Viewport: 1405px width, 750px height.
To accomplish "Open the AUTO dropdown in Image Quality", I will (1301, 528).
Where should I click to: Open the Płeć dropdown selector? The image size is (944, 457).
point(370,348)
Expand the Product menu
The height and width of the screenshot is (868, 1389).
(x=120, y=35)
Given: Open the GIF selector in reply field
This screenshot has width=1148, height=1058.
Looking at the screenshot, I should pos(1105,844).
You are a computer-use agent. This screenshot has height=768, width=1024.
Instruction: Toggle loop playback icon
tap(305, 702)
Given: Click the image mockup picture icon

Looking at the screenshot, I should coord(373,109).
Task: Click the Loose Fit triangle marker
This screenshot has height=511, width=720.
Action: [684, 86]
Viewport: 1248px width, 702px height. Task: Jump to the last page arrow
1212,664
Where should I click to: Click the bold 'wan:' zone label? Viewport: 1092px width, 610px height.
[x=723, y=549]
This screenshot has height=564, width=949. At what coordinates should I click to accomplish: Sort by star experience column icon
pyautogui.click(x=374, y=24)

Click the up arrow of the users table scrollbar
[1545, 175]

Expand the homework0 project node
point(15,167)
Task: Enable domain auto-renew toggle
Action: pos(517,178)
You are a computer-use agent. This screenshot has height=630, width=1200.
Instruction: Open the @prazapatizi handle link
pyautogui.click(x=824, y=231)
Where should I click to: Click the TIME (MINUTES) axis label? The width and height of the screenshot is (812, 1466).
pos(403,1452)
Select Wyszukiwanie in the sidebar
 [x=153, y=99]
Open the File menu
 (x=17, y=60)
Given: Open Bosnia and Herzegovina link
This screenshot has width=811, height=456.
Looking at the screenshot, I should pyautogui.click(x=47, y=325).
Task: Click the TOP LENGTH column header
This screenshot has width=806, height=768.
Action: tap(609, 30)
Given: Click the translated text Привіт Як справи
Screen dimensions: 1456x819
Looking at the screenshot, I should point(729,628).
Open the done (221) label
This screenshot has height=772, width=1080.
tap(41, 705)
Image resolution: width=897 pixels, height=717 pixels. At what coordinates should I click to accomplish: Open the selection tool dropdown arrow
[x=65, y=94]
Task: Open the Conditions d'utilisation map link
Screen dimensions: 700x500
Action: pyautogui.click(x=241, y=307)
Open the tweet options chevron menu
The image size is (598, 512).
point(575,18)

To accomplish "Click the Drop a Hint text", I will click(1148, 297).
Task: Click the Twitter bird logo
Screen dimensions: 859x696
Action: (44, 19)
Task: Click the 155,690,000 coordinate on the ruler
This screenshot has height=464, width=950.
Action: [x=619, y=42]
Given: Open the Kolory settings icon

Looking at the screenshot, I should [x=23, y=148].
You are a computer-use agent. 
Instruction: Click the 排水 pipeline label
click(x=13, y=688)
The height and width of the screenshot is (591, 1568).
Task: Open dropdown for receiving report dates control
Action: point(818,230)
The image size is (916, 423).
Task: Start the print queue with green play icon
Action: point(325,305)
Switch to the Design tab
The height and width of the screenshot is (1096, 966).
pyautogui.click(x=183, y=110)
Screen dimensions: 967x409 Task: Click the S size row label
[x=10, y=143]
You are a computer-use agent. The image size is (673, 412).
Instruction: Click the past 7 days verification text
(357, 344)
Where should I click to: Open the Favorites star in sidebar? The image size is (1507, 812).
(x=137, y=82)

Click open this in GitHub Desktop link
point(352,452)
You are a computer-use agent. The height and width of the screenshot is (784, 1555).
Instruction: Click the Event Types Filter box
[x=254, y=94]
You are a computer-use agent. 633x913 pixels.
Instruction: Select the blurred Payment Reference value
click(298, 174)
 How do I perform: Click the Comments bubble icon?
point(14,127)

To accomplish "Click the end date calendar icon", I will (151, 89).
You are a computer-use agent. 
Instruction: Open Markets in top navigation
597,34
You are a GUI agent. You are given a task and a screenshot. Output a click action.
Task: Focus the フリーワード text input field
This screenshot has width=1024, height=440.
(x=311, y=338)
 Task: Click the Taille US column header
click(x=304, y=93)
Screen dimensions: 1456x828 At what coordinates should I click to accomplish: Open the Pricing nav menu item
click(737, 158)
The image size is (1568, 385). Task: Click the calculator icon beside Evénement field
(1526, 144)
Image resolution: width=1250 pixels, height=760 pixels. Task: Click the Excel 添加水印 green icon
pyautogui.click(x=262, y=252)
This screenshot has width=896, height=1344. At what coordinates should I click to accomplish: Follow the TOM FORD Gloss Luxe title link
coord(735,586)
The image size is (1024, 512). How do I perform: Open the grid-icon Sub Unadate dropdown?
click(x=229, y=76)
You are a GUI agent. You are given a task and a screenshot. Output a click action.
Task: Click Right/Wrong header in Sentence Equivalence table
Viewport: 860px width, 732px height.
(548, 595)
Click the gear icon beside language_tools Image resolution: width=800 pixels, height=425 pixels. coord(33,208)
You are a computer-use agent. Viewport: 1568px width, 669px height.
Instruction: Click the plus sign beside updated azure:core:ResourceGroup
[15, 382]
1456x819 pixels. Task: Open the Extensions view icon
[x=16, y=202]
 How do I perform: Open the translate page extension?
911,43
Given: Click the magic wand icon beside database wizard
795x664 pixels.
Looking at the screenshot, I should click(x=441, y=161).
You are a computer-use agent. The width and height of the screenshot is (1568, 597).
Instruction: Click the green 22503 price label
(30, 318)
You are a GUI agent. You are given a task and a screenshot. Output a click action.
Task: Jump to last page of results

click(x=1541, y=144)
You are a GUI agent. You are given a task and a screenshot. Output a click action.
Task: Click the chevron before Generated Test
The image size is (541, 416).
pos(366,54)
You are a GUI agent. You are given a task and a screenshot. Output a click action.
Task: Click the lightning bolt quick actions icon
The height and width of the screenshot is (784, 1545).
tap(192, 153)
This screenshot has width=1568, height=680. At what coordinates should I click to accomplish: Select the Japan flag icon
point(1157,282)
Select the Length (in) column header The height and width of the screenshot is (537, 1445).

**Instructions to follow:** Can you update the records above by changing "Viewport" to "Display" everywhere it occurs, leaving everything else the same?

**Task output:**
Display: 1405px width, 750px height.
To accomplish "Open the AUTO dropdown in Image Quality", I will (1301, 528).
Where should I click to: Open the Płeć dropdown selector? The image size is (944, 457).
point(370,348)
Expand the Product menu
The height and width of the screenshot is (868, 1389).
(x=120, y=35)
Given: Open the GIF selector in reply field
This screenshot has width=1148, height=1058.
Looking at the screenshot, I should pos(1105,844).
You are a computer-use agent. This screenshot has height=768, width=1024.
Instruction: Toggle loop playback icon
tap(305, 702)
Given: Click the image mockup picture icon

Looking at the screenshot, I should coord(373,109).
Task: Click the Loose Fit triangle marker
This screenshot has height=511, width=720.
Action: [684, 86]
Display: 1248px width, 702px height. Task: Jump to the last page arrow
1212,664
Where should I click to: Click the bold 'wan:' zone label? Display: 1092px width, 610px height.
[x=723, y=549]
This screenshot has height=564, width=949. At what coordinates should I click to accomplish: Sort by star experience column icon
pyautogui.click(x=374, y=24)

Click the up arrow of the users table scrollbar
[1545, 175]

Expand the homework0 project node
point(15,167)
Task: Enable domain auto-renew toggle
Action: pos(517,178)
You are a computer-use agent. This screenshot has height=630, width=1200.
Instruction: Open the @prazapatizi handle link
pyautogui.click(x=824, y=231)
Where should I click to: Click the TIME (MINUTES) axis label? The width and height of the screenshot is (812, 1466).
pos(403,1452)
Select Wyszukiwanie in the sidebar
 [x=153, y=99]
Open the File menu
 (x=17, y=60)
Given: Open Bosnia and Herzegovina link
This screenshot has width=811, height=456.
Looking at the screenshot, I should pyautogui.click(x=47, y=325).
Task: Click the TOP LENGTH column header
This screenshot has width=806, height=768.
Action: tap(609, 30)
Given: Click the translated text Привіт Як справи
Screen dimensions: 1456x819
Looking at the screenshot, I should point(729,628).
Open the done (221) label
This screenshot has height=772, width=1080.
tap(41, 705)
Image resolution: width=897 pixels, height=717 pixels. At what coordinates should I click to accomplish: Open the selection tool dropdown arrow
[x=65, y=94]
Task: Open the Conditions d'utilisation map link
Screen dimensions: 700x500
Action: pyautogui.click(x=241, y=307)
Open the tweet options chevron menu
The image size is (598, 512).
point(575,18)

To accomplish "Click the Drop a Hint text", I will click(1148, 297).
Task: Click the Twitter bird logo
Screen dimensions: 859x696
Action: (44, 19)
Task: Click the 155,690,000 coordinate on the ruler
This screenshot has height=464, width=950.
Action: [x=619, y=42]
Given: Open the Kolory settings icon

Looking at the screenshot, I should [x=23, y=148].
You are a computer-use agent. 
Instruction: Click the 排水 pipeline label
click(x=13, y=688)
The height and width of the screenshot is (591, 1568).
Task: Open dropdown for receiving report dates control
Action: point(818,230)
The image size is (916, 423).
Task: Start the print queue with green play icon
Action: point(325,305)
Switch to the Design tab
The height and width of the screenshot is (1096, 966).
pyautogui.click(x=183, y=110)
Screen dimensions: 967x409 Task: Click the S size row label
[x=10, y=143]
You are a computer-use agent. The image size is (673, 412).
Instruction: Click the past 7 days verification text
(357, 344)
Where should I click to: Open the Favorites star in sidebar? The image size is (1507, 812).
(x=137, y=82)

Click open this in GitHub Desktop link
point(352,452)
You are a computer-use agent. The height and width of the screenshot is (784, 1555).
Instruction: Click the Event Types Filter box
[x=254, y=94]
You are a computer-use agent. 633x913 pixels.
Instruction: Select the blurred Payment Reference value
click(298, 174)
 How do I perform: Click the Comments bubble icon?
point(14,127)

To accomplish "Click the end date calendar icon", I will (151, 89).
You are a computer-use agent. 
Instruction: Open Markets in top navigation
597,34
You are a GUI agent. You are given a task and a screenshot. Output a click action.
Task: Focus the フリーワード text input field
This screenshot has width=1024, height=440.
(x=311, y=338)
 Task: Click the Taille US column header
click(x=304, y=93)
Screen dimensions: 1456x828 At what coordinates should I click to accomplish: Open the Pricing nav menu item
click(737, 158)
The image size is (1568, 385). Task: Click the calculator icon beside Evénement field
(1526, 144)
Image resolution: width=1250 pixels, height=760 pixels. Task: Click the Excel 添加水印 green icon
pyautogui.click(x=262, y=252)
This screenshot has width=896, height=1344. At what coordinates should I click to accomplish: Follow the TOM FORD Gloss Luxe title link
coord(735,586)
The image size is (1024, 512). How do I perform: Open the grid-icon Sub Unadate dropdown?
click(x=229, y=76)
You are a GUI agent. You are given a task and a screenshot. Output a click action.
Task: Click Right/Wrong header in Sentence Equivalence table
Display: 860px width, 732px height.
(548, 595)
Click the gear icon beside language_tools Image resolution: width=800 pixels, height=425 pixels. coord(33,208)
You are a computer-use agent. Display: 1568px width, 669px height.
Instruction: Click the plus sign beside updated azure:core:ResourceGroup
[15, 382]
1456x819 pixels. Task: Open the Extensions view icon
[x=16, y=202]
 How do I perform: Open the translate page extension?
911,43
Given: Click the magic wand icon beside database wizard
795x664 pixels.
Looking at the screenshot, I should click(x=441, y=161).
You are a computer-use agent. The width and height of the screenshot is (1568, 597).
Instruction: Click the green 22503 price label
(30, 318)
You are a GUI agent. You are given a task and a screenshot. Output a click action.
Task: Jump to last page of results

click(x=1541, y=144)
You are a GUI agent. You are given a task and a screenshot. Output a click action.
Task: Click the chevron before Generated Test
The image size is (541, 416).
pos(366,54)
You are a GUI agent. You are given a task and a screenshot. Output a click action.
Task: Click the lightning bolt quick actions icon
The height and width of the screenshot is (784, 1545).
tap(192, 153)
This screenshot has width=1568, height=680. At what coordinates should I click to accomplish: Select the Japan flag icon
point(1157,282)
Select the Length (in) column header The height and width of the screenshot is (537, 1445).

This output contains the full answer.